[Task goal]: What lines of the data below include the word "computer"? Report them by copying each.

Available records Start Marker

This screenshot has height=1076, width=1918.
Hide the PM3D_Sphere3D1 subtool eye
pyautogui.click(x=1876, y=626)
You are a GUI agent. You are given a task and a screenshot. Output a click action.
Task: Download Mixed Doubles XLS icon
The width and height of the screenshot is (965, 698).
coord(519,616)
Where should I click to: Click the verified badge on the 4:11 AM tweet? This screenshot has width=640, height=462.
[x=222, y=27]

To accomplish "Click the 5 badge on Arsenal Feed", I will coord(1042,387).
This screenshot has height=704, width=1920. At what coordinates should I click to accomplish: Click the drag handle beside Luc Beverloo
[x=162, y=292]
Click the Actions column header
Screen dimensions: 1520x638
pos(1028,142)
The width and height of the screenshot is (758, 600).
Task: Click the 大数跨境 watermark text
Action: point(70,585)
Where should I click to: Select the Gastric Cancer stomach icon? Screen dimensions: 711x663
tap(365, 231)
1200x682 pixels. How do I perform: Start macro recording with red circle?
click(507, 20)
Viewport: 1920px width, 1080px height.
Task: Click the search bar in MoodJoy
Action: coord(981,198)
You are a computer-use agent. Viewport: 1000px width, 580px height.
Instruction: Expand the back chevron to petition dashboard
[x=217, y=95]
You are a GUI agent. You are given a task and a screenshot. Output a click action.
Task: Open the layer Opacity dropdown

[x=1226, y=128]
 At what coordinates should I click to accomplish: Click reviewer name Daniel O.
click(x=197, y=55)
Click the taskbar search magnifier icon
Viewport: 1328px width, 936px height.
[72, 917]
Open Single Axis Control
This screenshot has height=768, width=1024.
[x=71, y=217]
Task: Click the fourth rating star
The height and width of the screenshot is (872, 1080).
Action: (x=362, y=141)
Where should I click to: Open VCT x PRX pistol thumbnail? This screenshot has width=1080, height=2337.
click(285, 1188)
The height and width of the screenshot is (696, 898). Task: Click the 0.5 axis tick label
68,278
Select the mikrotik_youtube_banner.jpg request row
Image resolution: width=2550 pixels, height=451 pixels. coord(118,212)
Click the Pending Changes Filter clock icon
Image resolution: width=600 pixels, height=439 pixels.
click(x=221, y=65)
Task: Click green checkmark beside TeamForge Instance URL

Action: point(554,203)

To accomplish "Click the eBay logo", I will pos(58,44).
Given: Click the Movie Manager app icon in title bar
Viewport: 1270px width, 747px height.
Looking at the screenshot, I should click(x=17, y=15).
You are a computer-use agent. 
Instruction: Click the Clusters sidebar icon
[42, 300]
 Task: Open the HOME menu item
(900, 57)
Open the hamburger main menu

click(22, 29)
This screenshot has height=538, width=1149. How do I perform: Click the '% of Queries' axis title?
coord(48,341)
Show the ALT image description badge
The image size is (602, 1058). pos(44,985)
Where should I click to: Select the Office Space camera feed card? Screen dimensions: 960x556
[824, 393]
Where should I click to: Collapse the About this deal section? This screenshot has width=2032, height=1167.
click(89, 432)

Available records End Marker

[Output for this exercise]:
You are a computer-use agent. Viewport: 1000px width, 580px height.
You are a computer-use agent. 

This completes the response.